From the founding of the republic, only thirteen judges have been impeached and only six have been removed from office by action of the senate. Virtually all of these cases involve misconduct on the bench. It is therefore widely suggested that Bybee is safe from impeachment because his misconduct occurred before he took office. But that seems an unwarrantedly narrow understanding of the impeachment power. The Constitution itself provides very little guidance on the question, only the phrase that judges hold office “during good behavior,” suggesting that “bad behavior” would be grounds for removal. Just what constitutes “bad behavior” would be for the members of Congress to determine given any particular set of circumstances.
Certainly the presumption of the appointments process is that a judicial candidate’s qualifications would be rigorously scrutinized before he is confirmed and takes office. That would support an assumption that the judge is tabula rasa, and his removal should be based only on misconduct as a judge. But what happens if notwithstanding the best efforts of senators and their staff to inquire into a candidate’s background, he clears the confirmation process with a dark secret carefully concealed?
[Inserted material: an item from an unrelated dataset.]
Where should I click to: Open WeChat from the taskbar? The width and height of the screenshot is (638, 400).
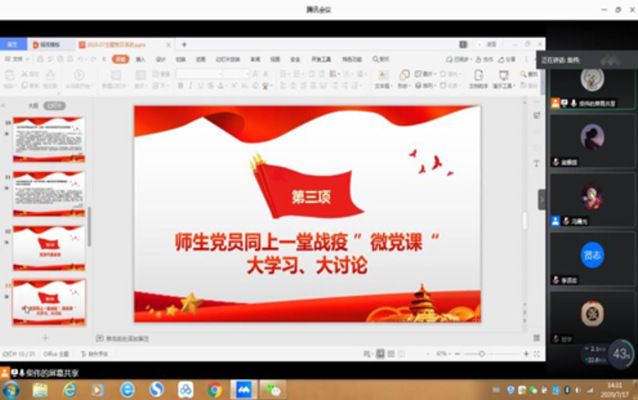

Jay Bybee’s secret was that he had given the green light to torture, issuing a series of professionally incompetent memoranda for the purpose of inducing recalcitrant CIA agents to use techniques which have been universally understood to be torture since the Middle Ages. Bybee must have known that if these facts came out, his nomination would be over—just as his fellow torture-memo writer William J. Haynes II’s nomination to the Fourth Circuit was termed “dead on arrival.”
Now the secret’s out, and lawyers around the world are reading Bybee’s writings and expressing their disgust and anger. In Spain, moreover, Bybee has made his way onto a criminal complaint which is under study by the nation’s central criminal court, the Audiencia Nacional. So does Bybee get a free ride because he successfully hid these facts?
The answer must be “no.” As Raoul Berger noted in his essay on impeachment in the January 1974 Harper’s, impeachment was a process that developed under the English Constitution, reaching its apex during the heady days of the English Civil War. It was that constitutional legacy that the American Constitution writers seized on when they introduced the notion of “impeachment” into the American charter. The historical legacy points to offenses that are essentially political in nature, undermining the constitution and the power it allocates among various institutions. In the case of a judge, nothing could be more fundamental than conduct suggesting that he holds the rule of law in contempt.
That is plainly the case with Jay Bybee. His writings reveal a lawyer prepared to give the President whatever power he chooses to seize for himself, including the power to torture prisoners—notwithstanding the fact that this infringes the Constitution, federal criminal law, and solemn covenants of international law. If Jay Bybee leaves the territory of the United States, he faces the acute possibility of arrest and imprisonment on the soil of many other nations.
The proper next step would obviously be for Jay Bybee to resign his judgeship. But if he fails to do so, the impeachment process must be launched. Failure to do so would be an act of dereliction.